Changes are on the way for Kmart and Sears stores following the merger of their parent companies, but widespread store closings won't be part of them for the moment.

So declared Edward Lampert (search), architect of the $12.3 billion merger that became reality Thursday and gave birth to Sears Holdings Corp. (search) , which he now chairs.

Minutes after a rancorous shareholders' meeting where Sears, Roebuck and Co. (S) retirees denounced the 119-year-old retailer's sale to Kmart Holding Corp. (KMRT), Lampert stated his intent to reinvigorate the two faded retail icons and "transform them into a great company."

"I think either company on its own could have been OK," said Lampert, who was Kmart's chairman and the largest individual shareholder in each retailer. "But I don't think either company could have been ... a great company."

The new retailer pairs Sears' most successful products, including Craftsman tools, Kenmore appliances and DieHard batteries, with such Kmart brands as Martha Stewart (search), Jaclyn Smith and Joe Boxer. With a combined 3,800 stores in the United States and Canada, it will have almost unmatched visibility throughout North America among big retailers.

A specific blueprint for change hasn't been disclosed, other than the earlier-announced plan to convert up to 400 Kmart stores to the new mid-sized Sears Essential concept, which adds snacks and other convenience items to the usual mix of offerings.

But Lampert sought to dispel the notion among many on Wall Street that his strategy calls for a wholesale sell-off of the company's assets — including Lands' End (search), which he described as a "great American brand" that "isn't for sale."

"I think there's a presumption that you're going to see a lot of store closings. That's a wrong presumption," he said at a news conference in Sears' headquarters, which will house the combined firm. "There is no plan right now to say we're going to close these 10 stores or these 50 stores," he said. "As these leases come up, we'll make those decisions."

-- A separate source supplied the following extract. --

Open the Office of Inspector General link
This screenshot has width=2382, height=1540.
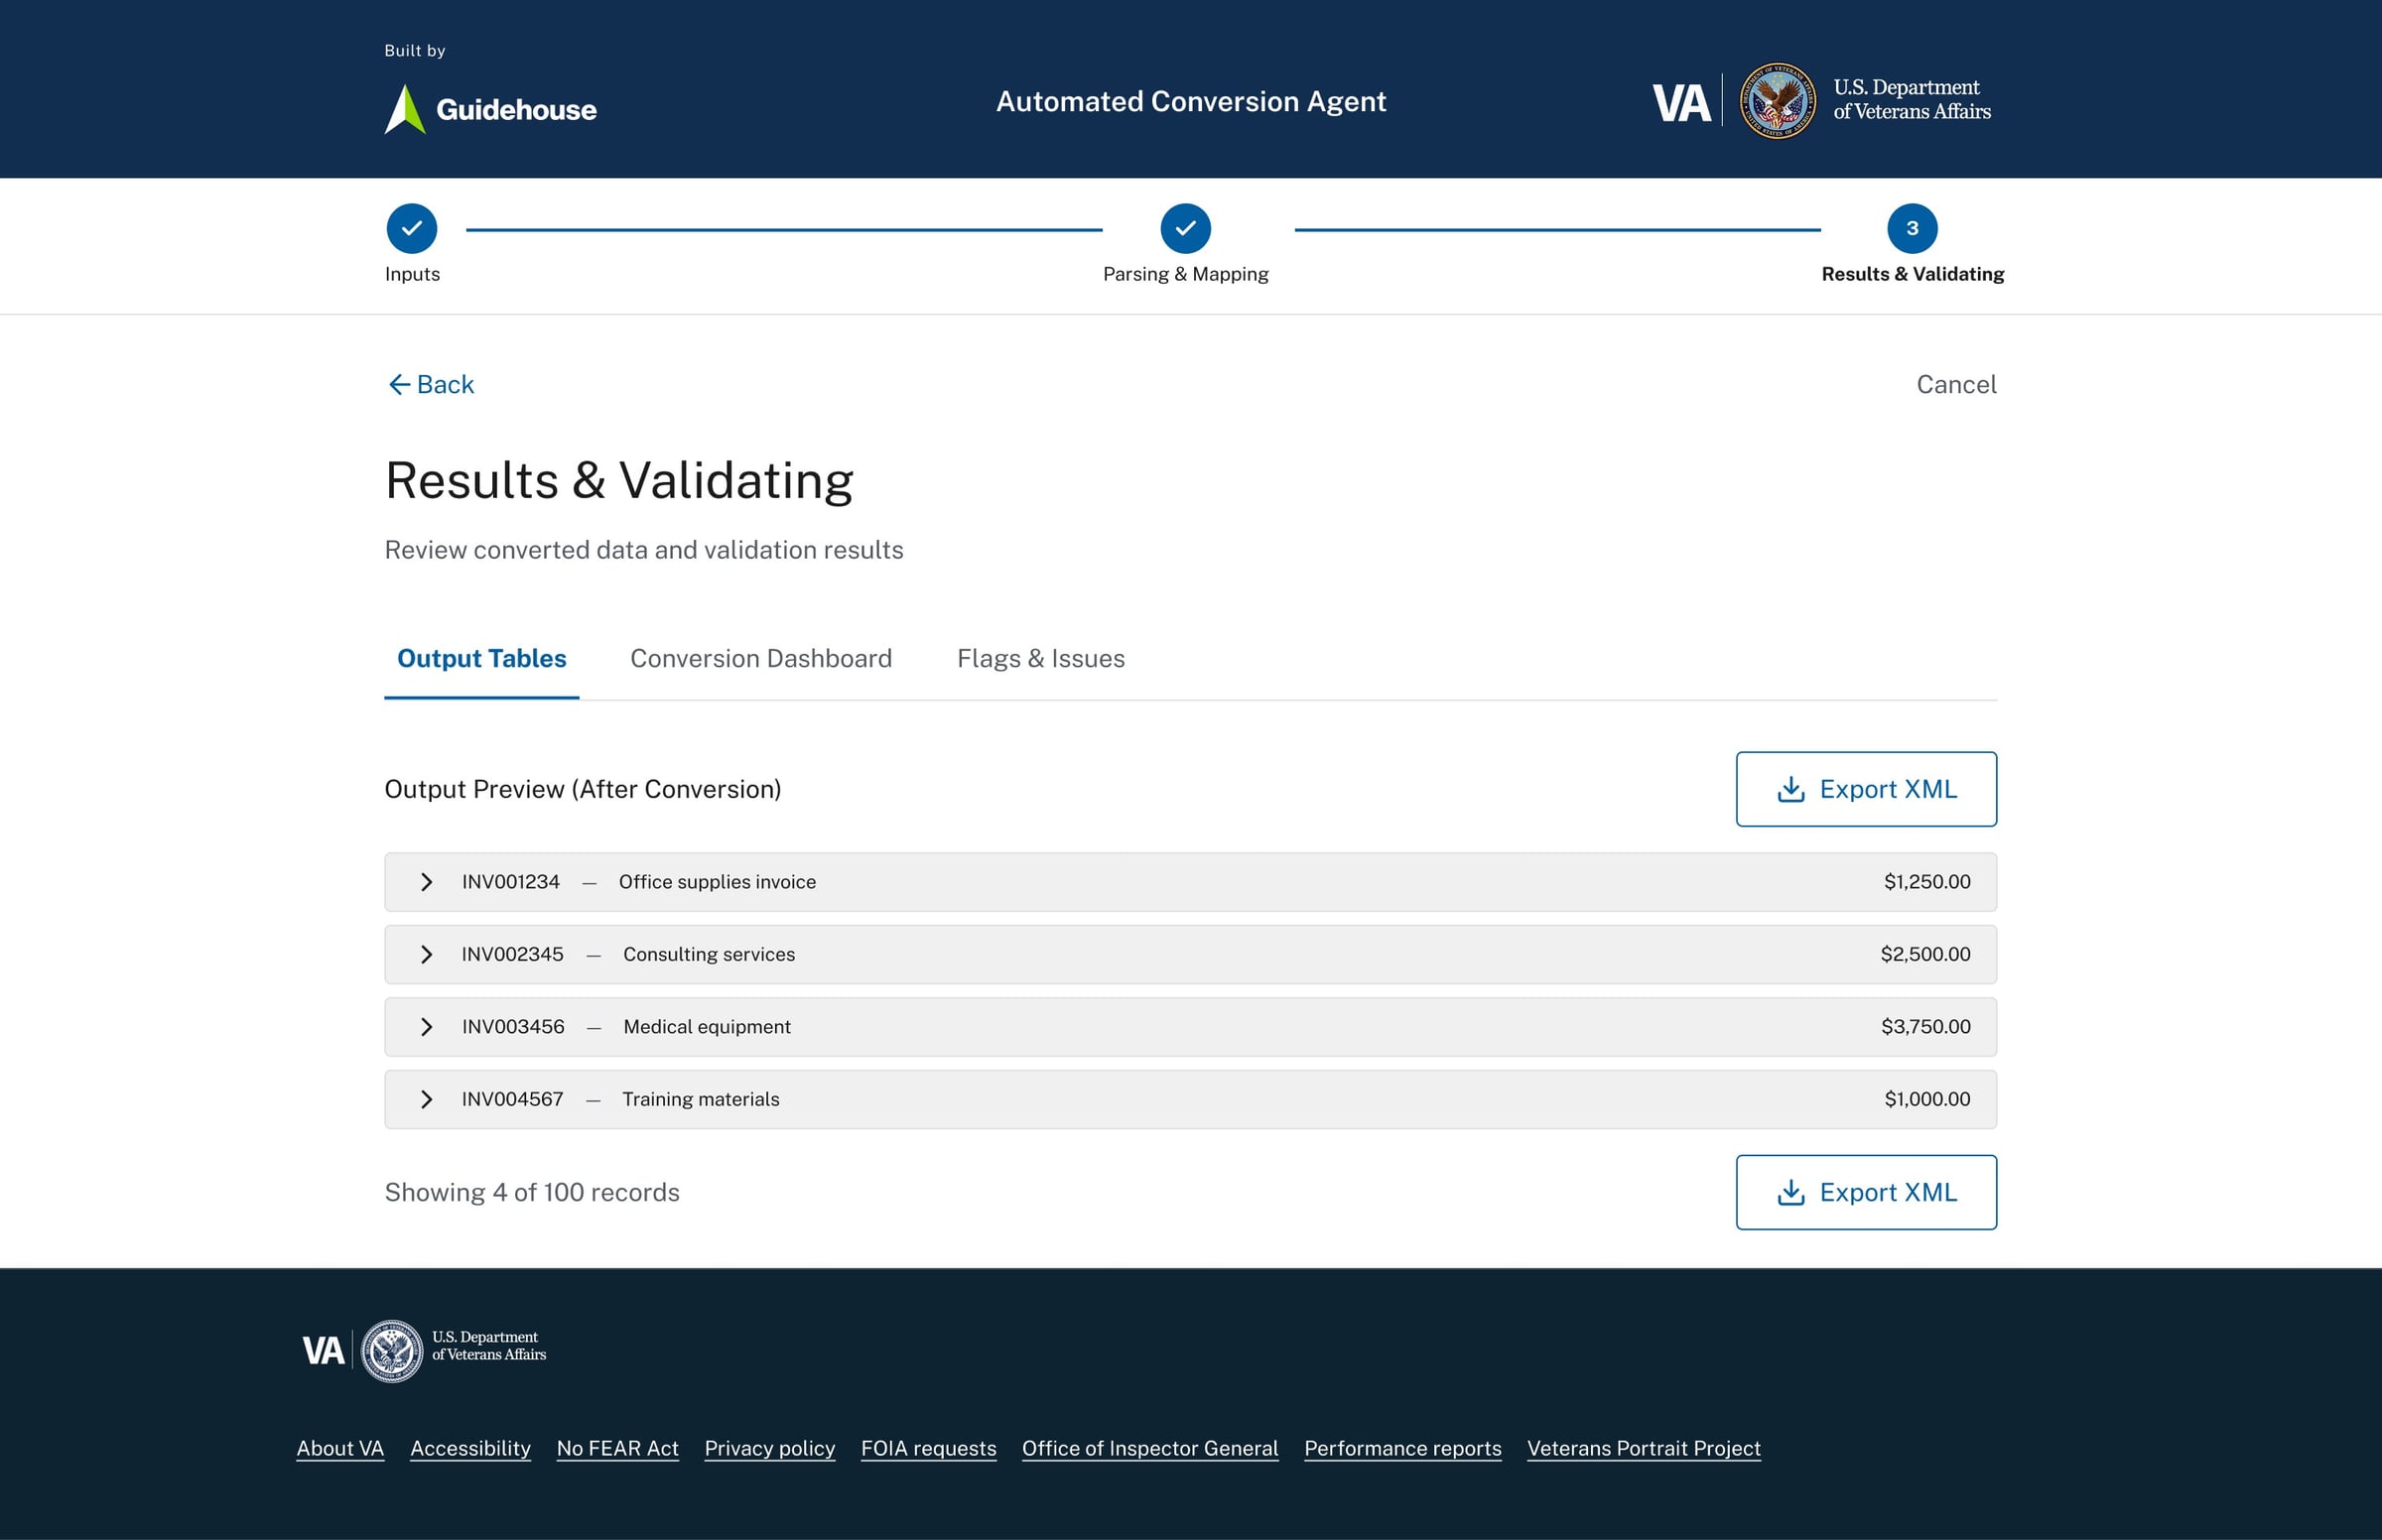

Sears Holdings will be the third-biggest U.S. retailer based on sales, trailing only Wal-Mart Stores Inc. (WMT) and Home Depot Inc. (HD) with its combined $55 billion in revenue last year.

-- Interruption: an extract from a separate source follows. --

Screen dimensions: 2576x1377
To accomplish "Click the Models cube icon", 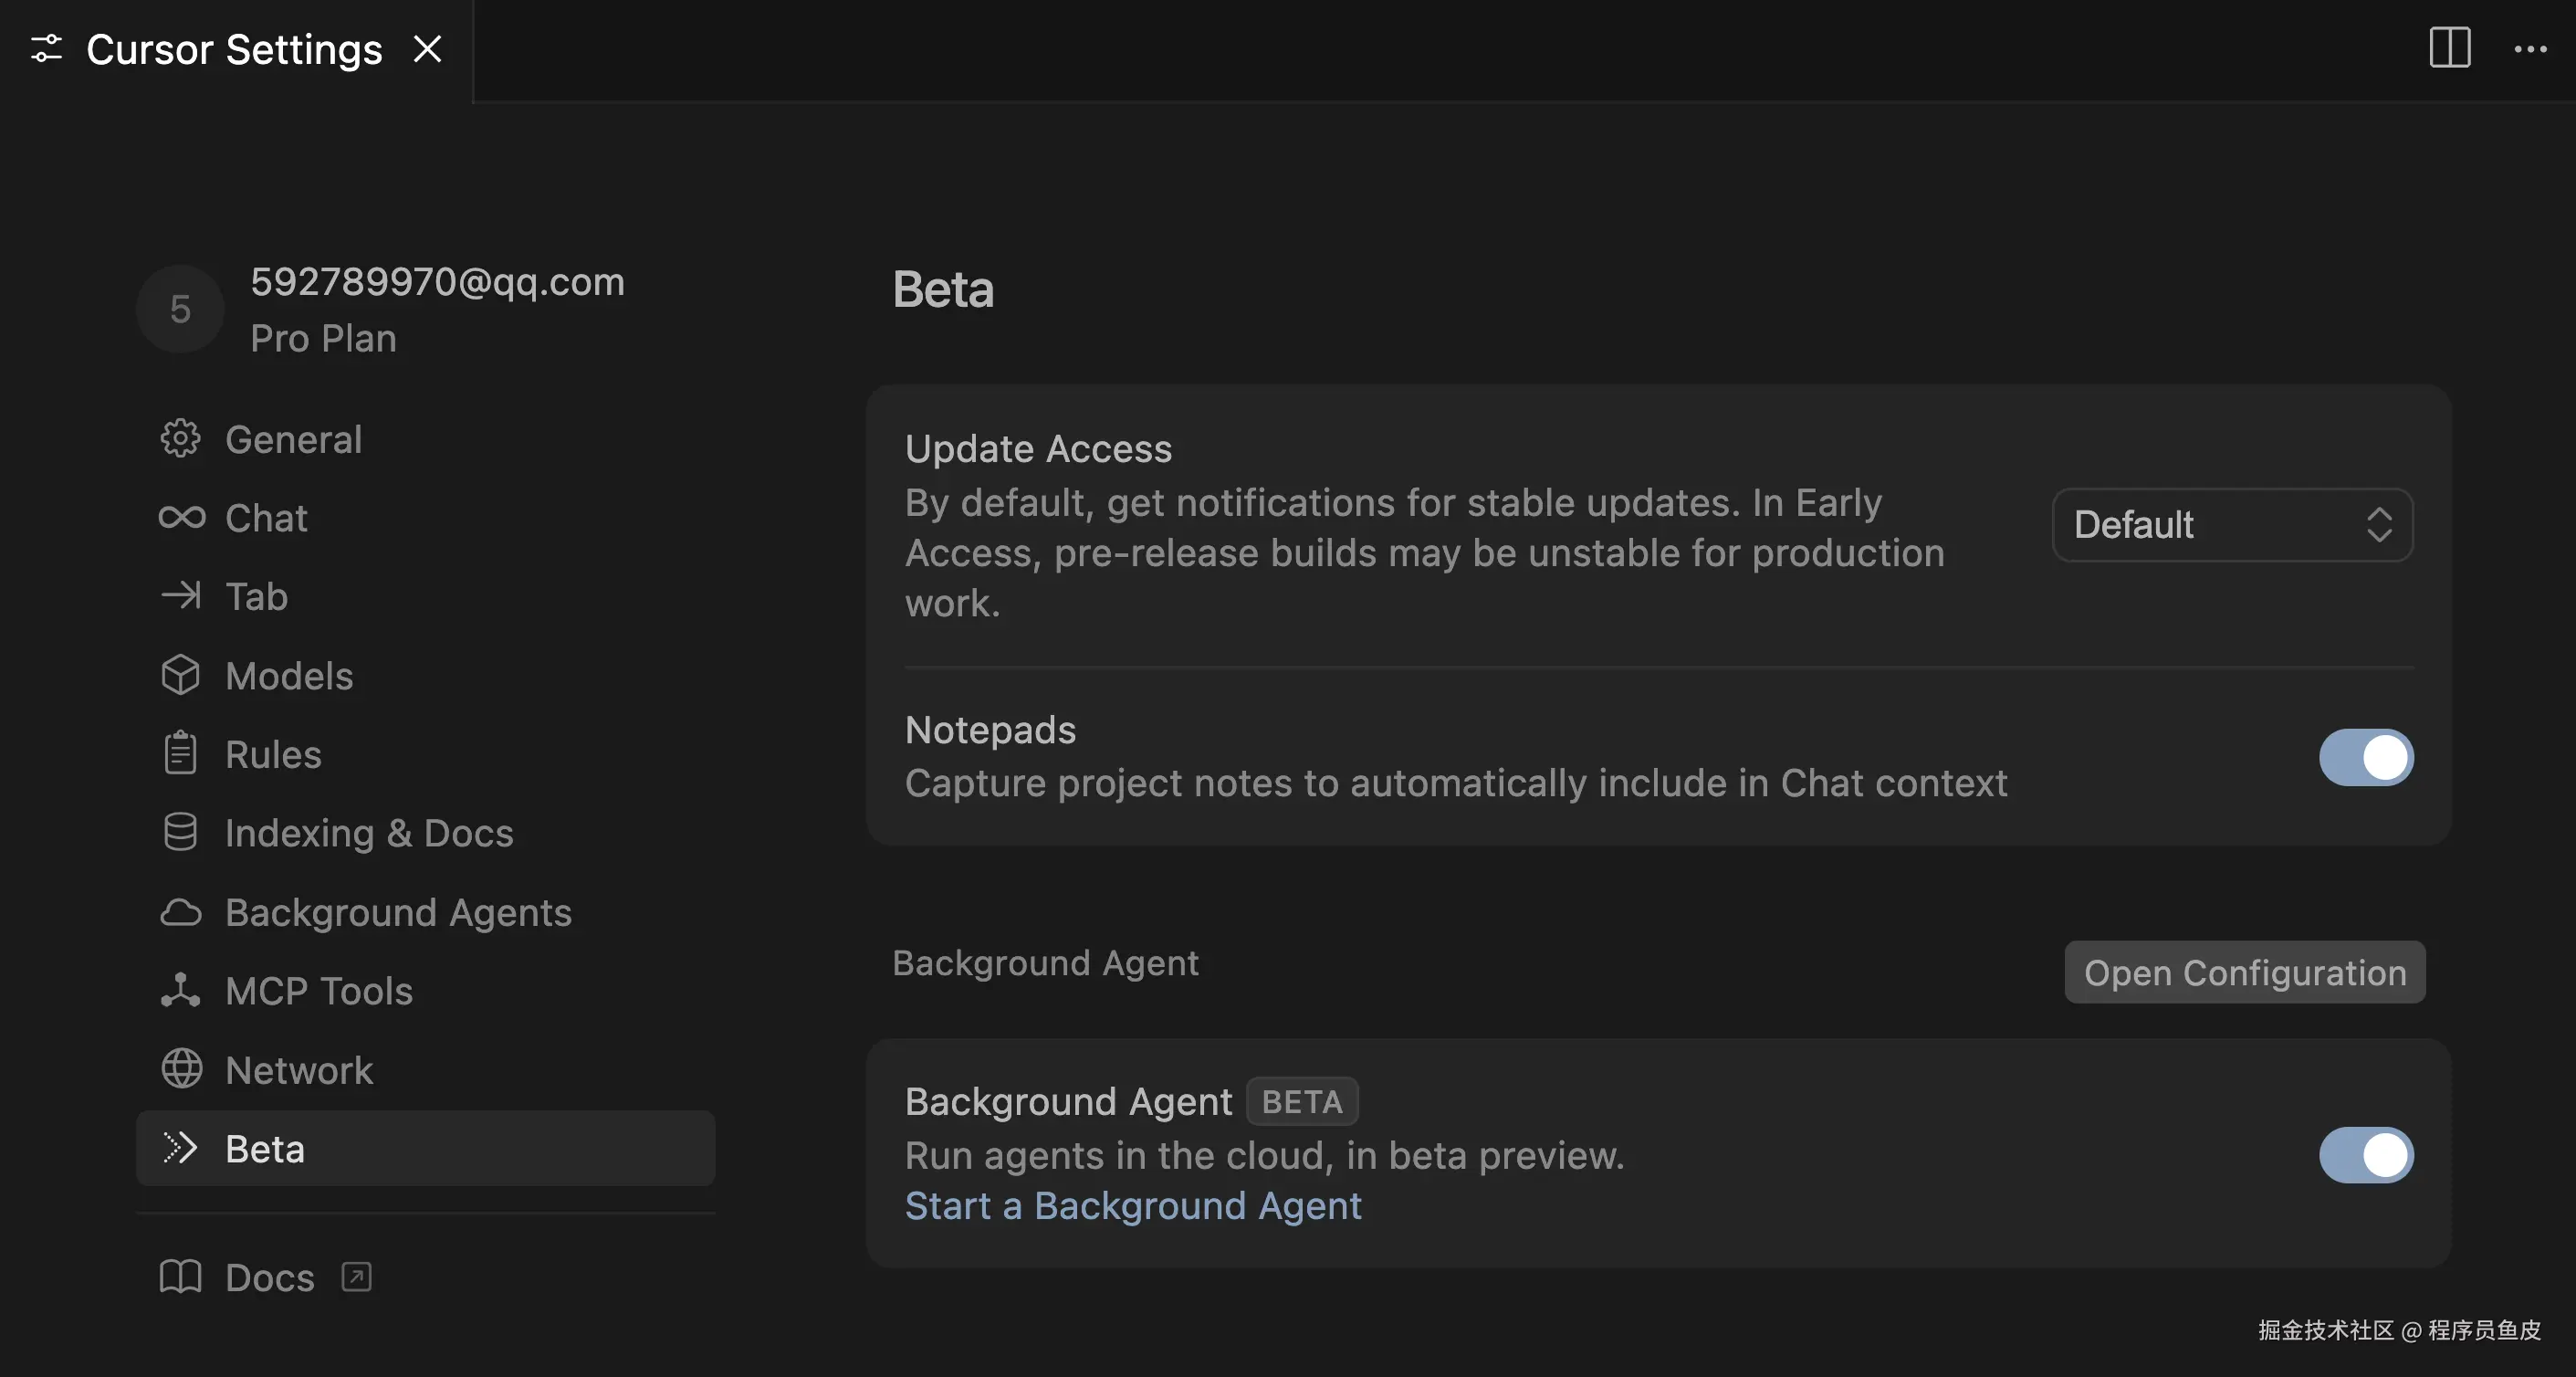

The deal closed shortly after the back-to-back shareholder meetings — Kmart's tame, Sears' fractious.

Support from Sears shareholders matched that of Kmart voters, 69 percent. But CEO Alan Lacy, the new company's' chief executive and vice chairman, was subjected to shouting and insults by a noisy minority of the 200 in attendance.

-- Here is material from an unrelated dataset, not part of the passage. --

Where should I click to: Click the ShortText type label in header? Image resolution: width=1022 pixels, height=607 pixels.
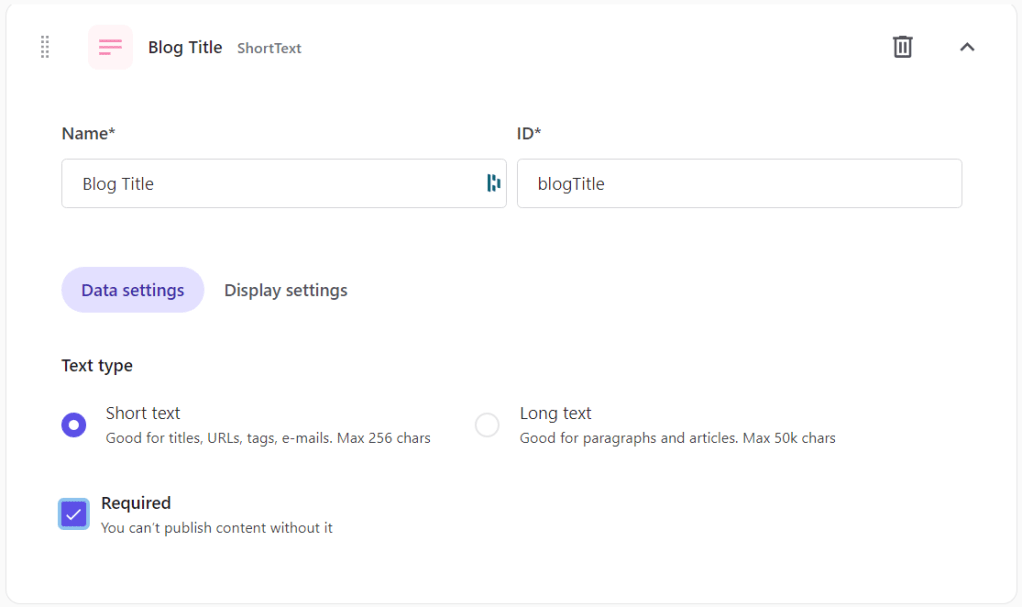[269, 48]
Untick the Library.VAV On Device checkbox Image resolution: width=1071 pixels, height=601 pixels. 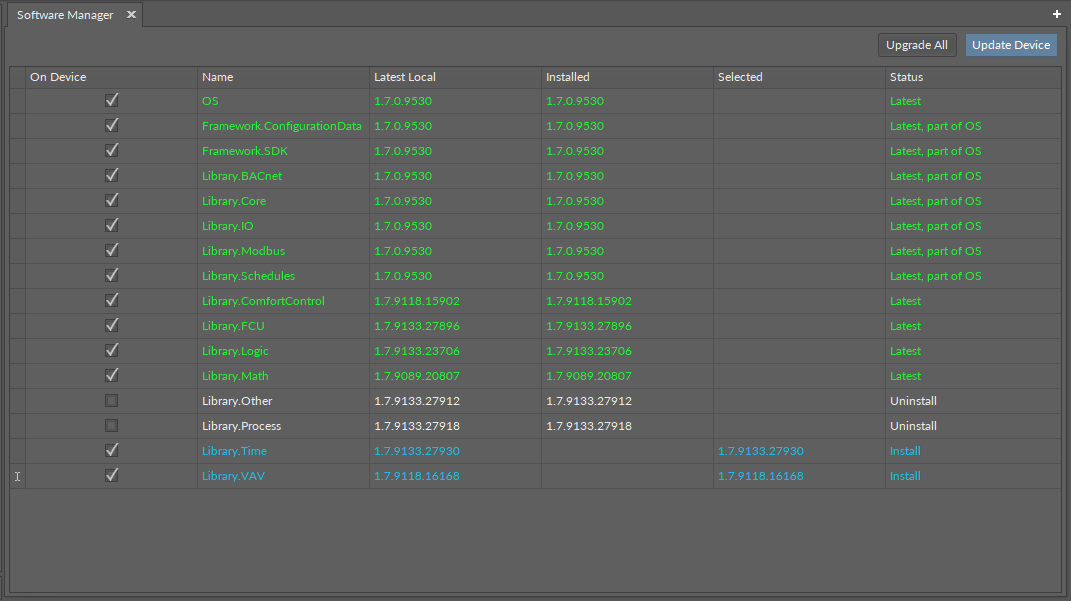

George O'Hare, who heads a group of retired Sears employees, said he had "grave concerns for Sears' future" and was applauded when he said the new, Kmart-dominated board of directors "will be more concerned about selling off Sears than the survival of Sears as a premier American retailer."

Lacy noted that the deal was good for shareholders and furthers Sears' strategy of moving away from shopping malls to more profitable off-mall sites. He also cited an anticipated $500 million in savings — $200 million from store conversions and other retail "growth" and $300 million from overlapping operations.

Employees have been concerned about the prospect of deep job cuts, especially at Sears' home base and Kmart's in Troy, Mich. Sears said some layoffs will be announced by the end of April from among the 5,000 people working at the two headquarters, but the vast majority of the work force of 400,000 will keep their jobs and the company will maintain a corporate presence in Michigan.

Thursday marked the last day of trading for Sears' stock. The merged company starts trading on the Nasdaq on Monday with the ticker symbol SHLD.

Investors in both old companies enjoyed double-digit percentage gains in the four months since the blockbuster proposal was first announced, and Kmart shares have leaped tenfold since its emergence from bankruptcy in 2003.